**What is asked:** Can you copy the data below line for line, with nothing changed?
— Start —
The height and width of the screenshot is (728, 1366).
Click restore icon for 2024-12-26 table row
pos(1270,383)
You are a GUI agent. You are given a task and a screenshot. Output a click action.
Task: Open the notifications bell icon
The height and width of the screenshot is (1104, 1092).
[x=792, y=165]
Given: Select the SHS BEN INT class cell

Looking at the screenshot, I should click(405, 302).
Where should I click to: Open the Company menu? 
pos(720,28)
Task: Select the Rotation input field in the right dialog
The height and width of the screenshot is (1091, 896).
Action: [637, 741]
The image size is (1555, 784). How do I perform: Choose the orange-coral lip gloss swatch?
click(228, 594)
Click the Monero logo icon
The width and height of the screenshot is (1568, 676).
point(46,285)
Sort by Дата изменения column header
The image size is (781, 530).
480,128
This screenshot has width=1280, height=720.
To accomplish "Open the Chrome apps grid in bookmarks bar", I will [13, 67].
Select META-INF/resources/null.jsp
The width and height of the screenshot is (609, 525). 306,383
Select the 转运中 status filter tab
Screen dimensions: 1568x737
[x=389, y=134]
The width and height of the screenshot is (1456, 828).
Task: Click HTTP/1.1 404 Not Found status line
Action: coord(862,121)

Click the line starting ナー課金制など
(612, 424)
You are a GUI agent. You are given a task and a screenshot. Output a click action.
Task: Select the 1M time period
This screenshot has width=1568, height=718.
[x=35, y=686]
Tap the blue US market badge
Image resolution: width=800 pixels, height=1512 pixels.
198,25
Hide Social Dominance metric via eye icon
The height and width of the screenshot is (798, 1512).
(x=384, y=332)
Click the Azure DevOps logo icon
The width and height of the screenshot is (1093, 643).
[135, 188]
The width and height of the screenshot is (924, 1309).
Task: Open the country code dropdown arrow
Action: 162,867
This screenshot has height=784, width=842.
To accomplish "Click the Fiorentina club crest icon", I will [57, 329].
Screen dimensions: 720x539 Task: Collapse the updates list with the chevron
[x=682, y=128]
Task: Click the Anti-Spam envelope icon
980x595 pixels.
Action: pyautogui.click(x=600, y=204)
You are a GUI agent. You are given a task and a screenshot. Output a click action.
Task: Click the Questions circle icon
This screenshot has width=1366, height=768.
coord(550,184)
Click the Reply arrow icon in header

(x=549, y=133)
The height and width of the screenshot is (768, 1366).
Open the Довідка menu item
— End —
**Written response:**
The height and width of the screenshot is (728, 1366).
Click restore icon for 2024-12-26 table row
pos(1270,383)
You are a GUI agent. You are given a task and a screenshot. Output a click action.
Task: Open the notifications bell icon
The height and width of the screenshot is (1104, 1092).
[x=792, y=165]
Given: Select the SHS BEN INT class cell

Looking at the screenshot, I should click(405, 302).
Where should I click to: Open the Company menu? 
pos(720,28)
Task: Select the Rotation input field in the right dialog
The height and width of the screenshot is (1091, 896).
Action: [637, 741]
The image size is (1555, 784). How do I perform: Choose the orange-coral lip gloss swatch?
click(228, 594)
Click the Monero logo icon
The width and height of the screenshot is (1568, 676).
point(46,285)
Sort by Дата изменения column header
The image size is (781, 530).
480,128
This screenshot has width=1280, height=720.
To accomplish "Open the Chrome apps grid in bookmarks bar", I will [13, 67].
Select META-INF/resources/null.jsp
The width and height of the screenshot is (609, 525). 306,383
Select the 转运中 status filter tab
Screen dimensions: 1568x737
[x=389, y=134]
The width and height of the screenshot is (1456, 828).
Task: Click HTTP/1.1 404 Not Found status line
Action: coord(862,121)

Click the line starting ナー課金制など
(612, 424)
You are a GUI agent. You are given a task and a screenshot. Output a click action.
Task: Select the 1M time period
This screenshot has width=1568, height=718.
[x=35, y=686]
Tap the blue US market badge
Image resolution: width=800 pixels, height=1512 pixels.
198,25
Hide Social Dominance metric via eye icon
The height and width of the screenshot is (798, 1512).
(x=384, y=332)
Click the Azure DevOps logo icon
The width and height of the screenshot is (1093, 643).
[135, 188]
The width and height of the screenshot is (924, 1309).
Task: Open the country code dropdown arrow
Action: 162,867
This screenshot has height=784, width=842.
To accomplish "Click the Fiorentina club crest icon", I will [57, 329].
Screen dimensions: 720x539 Task: Collapse the updates list with the chevron
[x=682, y=128]
Task: Click the Anti-Spam envelope icon
980x595 pixels.
Action: pyautogui.click(x=600, y=204)
You are a GUI agent. You are given a task and a screenshot. Output a click action.
Task: Click the Questions circle icon
This screenshot has width=1366, height=768.
coord(550,184)
Click the Reply arrow icon in header

(x=549, y=133)
The height and width of the screenshot is (768, 1366).
Open the Довідка menu item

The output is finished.